Still, in spite of the suit and settlement, feeding bans like the one initiated in Las Vegas appear to be growing in number around the country.

I blogged at Hit & Run last summer about a ban in Orlando—the first of the most recent spate of such big-city laws. In that case, members of the anti-war group Food Not Bombs had been arrested for feeding the homeless in Orlando city parks.

Since then, other cities have followed suit. In New York City, for example, Mayor Michael Bloomberg banned food donations to the homeless earlier this year "because the city can't assess their salt, fat and fiber content." Those familiar with Mayor Bloomberg are likely only surprised here that Hizzoner missed adding sugar to the list of terribles.

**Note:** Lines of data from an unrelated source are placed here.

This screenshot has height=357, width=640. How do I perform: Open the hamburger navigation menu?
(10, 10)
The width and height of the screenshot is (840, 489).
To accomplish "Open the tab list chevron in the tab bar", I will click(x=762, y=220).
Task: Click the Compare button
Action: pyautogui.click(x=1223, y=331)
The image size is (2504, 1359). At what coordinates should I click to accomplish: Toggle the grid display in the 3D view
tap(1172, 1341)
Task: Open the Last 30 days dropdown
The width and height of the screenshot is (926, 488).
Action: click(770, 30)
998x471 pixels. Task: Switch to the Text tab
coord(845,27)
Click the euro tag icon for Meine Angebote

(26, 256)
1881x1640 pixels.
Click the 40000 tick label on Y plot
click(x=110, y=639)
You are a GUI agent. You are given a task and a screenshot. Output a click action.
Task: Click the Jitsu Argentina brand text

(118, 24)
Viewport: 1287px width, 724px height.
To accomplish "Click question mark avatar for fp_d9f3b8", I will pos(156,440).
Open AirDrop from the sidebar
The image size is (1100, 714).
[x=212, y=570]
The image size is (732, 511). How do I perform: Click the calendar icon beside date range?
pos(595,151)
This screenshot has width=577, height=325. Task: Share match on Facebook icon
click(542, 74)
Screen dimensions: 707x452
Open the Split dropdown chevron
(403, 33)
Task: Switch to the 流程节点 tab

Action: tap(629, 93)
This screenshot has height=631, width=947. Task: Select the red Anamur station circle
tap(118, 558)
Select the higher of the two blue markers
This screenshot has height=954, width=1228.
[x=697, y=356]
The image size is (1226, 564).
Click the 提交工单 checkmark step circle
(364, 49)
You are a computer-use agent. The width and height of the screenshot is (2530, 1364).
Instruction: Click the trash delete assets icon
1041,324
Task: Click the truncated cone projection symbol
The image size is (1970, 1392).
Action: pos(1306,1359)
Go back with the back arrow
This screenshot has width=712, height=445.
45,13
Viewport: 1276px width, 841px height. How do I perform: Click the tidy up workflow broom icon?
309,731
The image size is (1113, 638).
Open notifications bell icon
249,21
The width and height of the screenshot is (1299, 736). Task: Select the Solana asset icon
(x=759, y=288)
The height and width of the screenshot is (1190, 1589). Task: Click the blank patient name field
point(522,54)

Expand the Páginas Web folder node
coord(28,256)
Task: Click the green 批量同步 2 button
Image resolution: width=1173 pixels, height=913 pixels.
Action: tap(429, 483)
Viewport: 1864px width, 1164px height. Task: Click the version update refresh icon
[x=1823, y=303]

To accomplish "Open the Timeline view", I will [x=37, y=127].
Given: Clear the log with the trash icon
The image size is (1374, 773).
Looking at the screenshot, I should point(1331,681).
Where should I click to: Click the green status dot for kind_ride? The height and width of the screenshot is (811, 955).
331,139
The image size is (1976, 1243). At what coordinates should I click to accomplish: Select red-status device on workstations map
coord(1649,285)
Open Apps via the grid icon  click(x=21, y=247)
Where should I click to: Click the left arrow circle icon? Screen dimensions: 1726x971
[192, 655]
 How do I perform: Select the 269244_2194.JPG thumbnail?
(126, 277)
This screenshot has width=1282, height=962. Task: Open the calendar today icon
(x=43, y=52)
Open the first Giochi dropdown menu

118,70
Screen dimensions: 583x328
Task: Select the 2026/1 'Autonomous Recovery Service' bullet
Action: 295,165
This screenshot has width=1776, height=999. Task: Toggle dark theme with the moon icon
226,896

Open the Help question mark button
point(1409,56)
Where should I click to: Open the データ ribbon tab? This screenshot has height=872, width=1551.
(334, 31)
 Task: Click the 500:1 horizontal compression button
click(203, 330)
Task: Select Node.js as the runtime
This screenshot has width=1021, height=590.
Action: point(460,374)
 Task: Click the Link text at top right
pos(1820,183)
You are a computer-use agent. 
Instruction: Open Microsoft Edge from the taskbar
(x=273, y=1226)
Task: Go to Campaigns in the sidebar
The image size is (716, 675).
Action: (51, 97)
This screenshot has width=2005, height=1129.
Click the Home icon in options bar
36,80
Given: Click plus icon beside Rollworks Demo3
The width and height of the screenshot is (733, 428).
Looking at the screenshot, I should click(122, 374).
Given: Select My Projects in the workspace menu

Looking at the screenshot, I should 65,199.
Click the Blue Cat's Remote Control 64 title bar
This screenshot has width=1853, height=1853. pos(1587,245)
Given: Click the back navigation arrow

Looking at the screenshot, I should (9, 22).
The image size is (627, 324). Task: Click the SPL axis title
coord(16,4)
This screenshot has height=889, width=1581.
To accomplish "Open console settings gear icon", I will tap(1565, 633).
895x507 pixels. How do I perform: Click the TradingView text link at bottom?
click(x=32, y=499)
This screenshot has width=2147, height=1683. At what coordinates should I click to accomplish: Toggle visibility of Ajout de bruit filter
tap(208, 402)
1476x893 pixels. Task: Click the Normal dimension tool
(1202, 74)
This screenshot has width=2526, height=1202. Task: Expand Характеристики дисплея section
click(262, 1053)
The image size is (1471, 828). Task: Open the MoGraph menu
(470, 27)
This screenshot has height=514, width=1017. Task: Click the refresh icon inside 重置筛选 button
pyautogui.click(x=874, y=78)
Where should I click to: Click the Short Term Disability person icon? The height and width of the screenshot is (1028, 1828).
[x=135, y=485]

In a March 2011 piece on a proposed ban on feeding the homeless in Houston, Take Part writer Clare Leschin-Hoar noted that the city's ban would have added a panoply of requirements for feeding the homeless there, including limiting food service to three city parks and forcing groups to "register with the city; complete food handlers training courses; prepare food in licensed kitchens; and require a cleanup plan following food service." The ordinance ultimately passed by Houston is a slightly less onerous (though still terrible) one that simply "requires permission from the city government before serving food in city parks."

As it was in Mr. Zero's day, choosing to crack down on those who volunteer to feed the homeless is a bad idea. It's an even worse idea to seize on at a time when lots of people are hungry (see here, here, or here), food pantries are stretched beyond the breaking point, and increasing numbers of Americans are subsisting on food stamps.

Thankfully, the latest ban to take effect—Philadelphia's, which the aptly named Mayor Michael Nutter implemented just last week—has drawn a legal challenge.

As the Nevada ACLU did in Las Vegas—and the national ACLU did in New York City in the case of the police beating of Ledoux's supporters—the Pennsylvania ACLU chapter finds itself challenging "burdensome restrictions on outdoor feeding programs."

While Mayor Nutter claims the purpose of the ban is to push all "homeless feedings indoors where it is supposedly safer," the state ACLU counters that the ban was put in place "not to protect the health of the homeless but instead to protect the city's image in a tourist area."

The suit claims the ban violates the Free Exercise and Free Speech Clauses of the First Amendment and Pennsylvania's Religious Freedom Protection Act. While no doubt true, to those claims I would add that the ban violates the Freedom of Assembly, a First Amendment right that my own research has demonstrated is inextricably intertwined with the provision of food and drink (a fact I noted when quoted in the Leschin piece).

A religious group may have separate First Amendment rights to feed the homeless as part of its protected religious mission, just as a group like Food Not Bombs may have separate free-speech rights if feeding the homeless is part of a larger "bake sales versus bombers" protest. But every American enjoys assembly rights separate and distinct from any religious or speech rights—something the Pennsylvania ACLU should make clear here. After all, the U.S. Constitution guarentees the right to assemble peaceably for any reason, while the Pennsylvania Declaration of Rights guarantees that "citizens have a right in a peaceable manner to assemble together for their common good."

Restrictions on feeding the homeless are unconstitutional, discriminatory, and wrongheaded. Courts should force cities to acknowldge that members of civil society have a right to help those in need, and that those in need have a right to obtain assistance outside of government channels.

Baylen J. Linnekin, a lawyer, is executive director of Keep Food Legal, a Washington, D.C. nonprofit that advocates in favor of food freedom—the right to grow, raise, produce, buy, sell, cook, eat, and drink the foods of our own choosing.